It’s June, and outside in the south garden is the unmistakable reek of a whompingly dead animal. Something large. It always makes me want to go out there and cut one.

There’s no trouble locating the offending object, even if you didn’t have all those flies to follow. It’s in the same place every year. Dracunculus vulgaris is a plant magnificent in leaf and flower, and it’s just the sort of thing you’d want front and center on your dining room table, if only it didn’t smell like extract of dead possum. It’s a gigantic flower, the sort referred to by garden-desigin types as “architectural.” Unfortunately, the building it most calls to mind is the slaughterhouse. I did cut one once, early in the morning before it had really expressed itself, and I put it in a vase and then I went off to work.
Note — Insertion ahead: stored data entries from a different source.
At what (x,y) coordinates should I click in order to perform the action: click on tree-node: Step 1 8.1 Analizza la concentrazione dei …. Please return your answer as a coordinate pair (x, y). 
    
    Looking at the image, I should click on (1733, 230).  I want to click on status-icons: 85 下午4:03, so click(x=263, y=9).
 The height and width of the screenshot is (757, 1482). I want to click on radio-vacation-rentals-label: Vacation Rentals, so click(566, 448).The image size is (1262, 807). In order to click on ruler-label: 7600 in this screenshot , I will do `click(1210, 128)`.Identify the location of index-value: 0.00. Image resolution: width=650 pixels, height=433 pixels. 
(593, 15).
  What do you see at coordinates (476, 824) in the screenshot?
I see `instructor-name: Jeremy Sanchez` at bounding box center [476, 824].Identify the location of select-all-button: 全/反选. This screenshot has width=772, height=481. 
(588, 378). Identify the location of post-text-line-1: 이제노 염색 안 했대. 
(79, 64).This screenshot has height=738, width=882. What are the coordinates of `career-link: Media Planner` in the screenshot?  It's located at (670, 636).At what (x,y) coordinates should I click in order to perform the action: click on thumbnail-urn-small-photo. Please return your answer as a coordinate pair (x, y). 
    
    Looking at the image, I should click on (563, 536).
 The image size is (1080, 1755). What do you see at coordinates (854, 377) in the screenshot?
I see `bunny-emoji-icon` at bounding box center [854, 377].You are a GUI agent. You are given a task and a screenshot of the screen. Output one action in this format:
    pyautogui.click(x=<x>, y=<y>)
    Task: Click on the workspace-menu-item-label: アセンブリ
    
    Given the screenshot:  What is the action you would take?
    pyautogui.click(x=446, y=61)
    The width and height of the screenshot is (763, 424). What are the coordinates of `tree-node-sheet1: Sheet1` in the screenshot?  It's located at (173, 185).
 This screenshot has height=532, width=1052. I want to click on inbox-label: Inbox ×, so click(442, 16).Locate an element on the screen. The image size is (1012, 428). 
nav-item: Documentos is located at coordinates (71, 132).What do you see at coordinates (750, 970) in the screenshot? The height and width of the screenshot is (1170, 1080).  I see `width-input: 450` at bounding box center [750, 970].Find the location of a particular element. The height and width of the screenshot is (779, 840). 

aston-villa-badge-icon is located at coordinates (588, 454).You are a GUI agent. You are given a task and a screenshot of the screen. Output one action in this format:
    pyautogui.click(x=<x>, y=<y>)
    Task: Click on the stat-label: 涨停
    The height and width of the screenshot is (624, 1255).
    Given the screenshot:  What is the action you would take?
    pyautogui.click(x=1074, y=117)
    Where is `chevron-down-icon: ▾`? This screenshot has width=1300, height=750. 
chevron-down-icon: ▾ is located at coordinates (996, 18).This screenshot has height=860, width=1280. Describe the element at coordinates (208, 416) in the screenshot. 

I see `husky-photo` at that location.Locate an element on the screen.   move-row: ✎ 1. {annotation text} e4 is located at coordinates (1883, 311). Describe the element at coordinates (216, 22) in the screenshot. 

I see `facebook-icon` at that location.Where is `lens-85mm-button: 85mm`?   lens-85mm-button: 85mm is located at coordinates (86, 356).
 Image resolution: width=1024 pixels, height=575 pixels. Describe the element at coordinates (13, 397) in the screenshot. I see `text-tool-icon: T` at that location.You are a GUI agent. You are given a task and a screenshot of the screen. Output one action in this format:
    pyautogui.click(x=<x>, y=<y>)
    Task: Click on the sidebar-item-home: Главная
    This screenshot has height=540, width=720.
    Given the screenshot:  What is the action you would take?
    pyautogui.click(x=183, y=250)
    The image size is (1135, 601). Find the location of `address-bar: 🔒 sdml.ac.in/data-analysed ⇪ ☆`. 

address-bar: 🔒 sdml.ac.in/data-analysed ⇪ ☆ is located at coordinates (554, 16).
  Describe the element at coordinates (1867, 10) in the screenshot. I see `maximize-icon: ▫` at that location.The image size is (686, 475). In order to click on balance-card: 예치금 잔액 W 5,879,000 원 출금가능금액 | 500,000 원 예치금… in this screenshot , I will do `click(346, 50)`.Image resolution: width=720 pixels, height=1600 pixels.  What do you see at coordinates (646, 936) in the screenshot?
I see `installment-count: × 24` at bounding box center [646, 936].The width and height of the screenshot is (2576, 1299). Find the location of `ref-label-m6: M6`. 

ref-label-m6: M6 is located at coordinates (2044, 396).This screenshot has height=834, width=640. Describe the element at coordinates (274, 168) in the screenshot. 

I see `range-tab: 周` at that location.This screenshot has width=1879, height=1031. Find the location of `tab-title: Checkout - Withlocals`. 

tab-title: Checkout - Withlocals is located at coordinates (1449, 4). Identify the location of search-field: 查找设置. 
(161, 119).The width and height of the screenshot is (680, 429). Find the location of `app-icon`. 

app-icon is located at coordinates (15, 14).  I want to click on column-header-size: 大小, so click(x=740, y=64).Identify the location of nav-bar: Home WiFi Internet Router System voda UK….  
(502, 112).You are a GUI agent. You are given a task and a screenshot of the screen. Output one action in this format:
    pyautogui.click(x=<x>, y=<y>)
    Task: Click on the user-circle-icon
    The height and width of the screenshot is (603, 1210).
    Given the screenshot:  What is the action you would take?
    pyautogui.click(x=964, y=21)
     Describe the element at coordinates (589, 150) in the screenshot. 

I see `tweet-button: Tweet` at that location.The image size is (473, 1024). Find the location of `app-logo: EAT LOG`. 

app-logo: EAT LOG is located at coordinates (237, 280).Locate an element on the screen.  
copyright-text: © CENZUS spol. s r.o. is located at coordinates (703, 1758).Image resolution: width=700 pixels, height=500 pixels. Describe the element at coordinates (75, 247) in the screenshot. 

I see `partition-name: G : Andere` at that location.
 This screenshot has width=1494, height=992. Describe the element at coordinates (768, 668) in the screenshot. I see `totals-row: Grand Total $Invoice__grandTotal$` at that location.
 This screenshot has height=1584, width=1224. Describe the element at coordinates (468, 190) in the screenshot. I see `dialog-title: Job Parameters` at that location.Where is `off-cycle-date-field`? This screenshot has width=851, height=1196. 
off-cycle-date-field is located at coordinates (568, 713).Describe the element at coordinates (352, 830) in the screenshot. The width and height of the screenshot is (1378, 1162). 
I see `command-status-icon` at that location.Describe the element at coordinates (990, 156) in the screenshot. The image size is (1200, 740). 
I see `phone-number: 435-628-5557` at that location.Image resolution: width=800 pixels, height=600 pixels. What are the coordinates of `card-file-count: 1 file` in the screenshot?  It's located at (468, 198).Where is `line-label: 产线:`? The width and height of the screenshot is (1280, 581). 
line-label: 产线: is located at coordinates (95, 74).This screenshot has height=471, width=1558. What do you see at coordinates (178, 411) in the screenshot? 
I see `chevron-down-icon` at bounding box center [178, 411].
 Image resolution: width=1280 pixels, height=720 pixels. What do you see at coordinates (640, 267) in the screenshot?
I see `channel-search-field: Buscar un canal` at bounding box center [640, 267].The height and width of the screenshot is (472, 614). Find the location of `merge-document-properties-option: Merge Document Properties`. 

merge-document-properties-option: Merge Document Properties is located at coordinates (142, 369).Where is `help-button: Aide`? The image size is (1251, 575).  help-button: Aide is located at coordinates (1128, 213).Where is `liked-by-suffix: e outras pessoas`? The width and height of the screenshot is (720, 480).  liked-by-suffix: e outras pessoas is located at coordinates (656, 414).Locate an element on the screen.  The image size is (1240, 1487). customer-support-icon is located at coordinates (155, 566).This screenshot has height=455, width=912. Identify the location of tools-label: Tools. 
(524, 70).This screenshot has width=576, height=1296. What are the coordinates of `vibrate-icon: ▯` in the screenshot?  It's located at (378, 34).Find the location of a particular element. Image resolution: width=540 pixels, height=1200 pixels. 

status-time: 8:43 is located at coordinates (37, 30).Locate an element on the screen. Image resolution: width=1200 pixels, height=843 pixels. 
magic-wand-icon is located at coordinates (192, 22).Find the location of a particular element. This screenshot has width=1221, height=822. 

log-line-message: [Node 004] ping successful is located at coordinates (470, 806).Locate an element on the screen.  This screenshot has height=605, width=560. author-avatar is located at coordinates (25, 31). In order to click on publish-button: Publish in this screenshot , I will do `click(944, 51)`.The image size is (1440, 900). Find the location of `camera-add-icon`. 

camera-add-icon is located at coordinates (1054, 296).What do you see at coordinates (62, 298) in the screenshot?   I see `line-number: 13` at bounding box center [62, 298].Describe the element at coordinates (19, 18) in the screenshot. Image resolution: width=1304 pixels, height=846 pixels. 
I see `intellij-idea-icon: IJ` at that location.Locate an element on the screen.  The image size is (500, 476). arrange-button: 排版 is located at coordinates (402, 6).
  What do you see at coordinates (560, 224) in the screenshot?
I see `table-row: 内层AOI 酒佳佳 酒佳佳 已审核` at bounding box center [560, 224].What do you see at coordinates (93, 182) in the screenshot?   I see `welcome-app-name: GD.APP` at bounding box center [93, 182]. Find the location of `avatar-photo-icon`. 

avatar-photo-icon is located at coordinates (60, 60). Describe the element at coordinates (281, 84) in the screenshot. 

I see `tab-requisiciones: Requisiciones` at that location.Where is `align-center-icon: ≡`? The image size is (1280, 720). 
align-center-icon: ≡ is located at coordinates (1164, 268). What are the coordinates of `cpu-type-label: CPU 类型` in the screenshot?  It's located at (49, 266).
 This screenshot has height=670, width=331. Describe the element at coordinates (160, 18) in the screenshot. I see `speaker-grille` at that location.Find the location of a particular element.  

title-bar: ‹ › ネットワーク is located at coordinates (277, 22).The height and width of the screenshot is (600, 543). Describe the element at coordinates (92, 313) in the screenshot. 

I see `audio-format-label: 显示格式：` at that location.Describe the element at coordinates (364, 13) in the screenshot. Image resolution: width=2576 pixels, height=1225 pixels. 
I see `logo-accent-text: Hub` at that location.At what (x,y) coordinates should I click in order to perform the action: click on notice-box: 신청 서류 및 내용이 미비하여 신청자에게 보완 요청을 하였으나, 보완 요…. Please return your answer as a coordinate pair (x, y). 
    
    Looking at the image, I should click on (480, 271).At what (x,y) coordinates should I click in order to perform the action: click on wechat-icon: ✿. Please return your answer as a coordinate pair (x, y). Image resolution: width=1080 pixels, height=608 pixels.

I think I had forgotten its hidden talents, and I just thought it made quite a statement. Dave had some friends over later and they all heard the statement loud and clear. I got in trouble.

This particular plant was here when we moved in thirty years ago, and it took quite a while to discover its properties. The bloom lasts but a few days and the stink just one. It took a few years just to realize that we didn’t have a vat of dead possums out there. And we’d gotten used to the vultures. About twenty-five years into our relationship with this plant, it started putting out little seedlings, and I’ve taken to repotting them and giving them to my friends. At least once a year, I know they’ll be thinking of me.

I suppose it’s species-ist of me, but I do tend to look down on flies for being attracted to poop and dead things. I understand how the system works, but it just seems wrong. I guess everything is just a matter of taste, but it seems like you really have to draw the line somewhere. I actually draw it just in front of oysters.

There’s already a minor enterprise afoot in sending out a bouquet of dead roses to people with whom you’re quarreling, and I think someone is missing a bet with this flower. You could have one potted up and sent to someone just as it’s beginning to unfurl. Someone like, oh, your congressman. “Thanks for all your good efforts on behalf of the private insurance industry,” the note might say. Or, “Just a little appreciation for your work in keeping the country safe for heterosexuals.” Your congressman will put the magnificent flower in the front office and smile. Until tomorrow.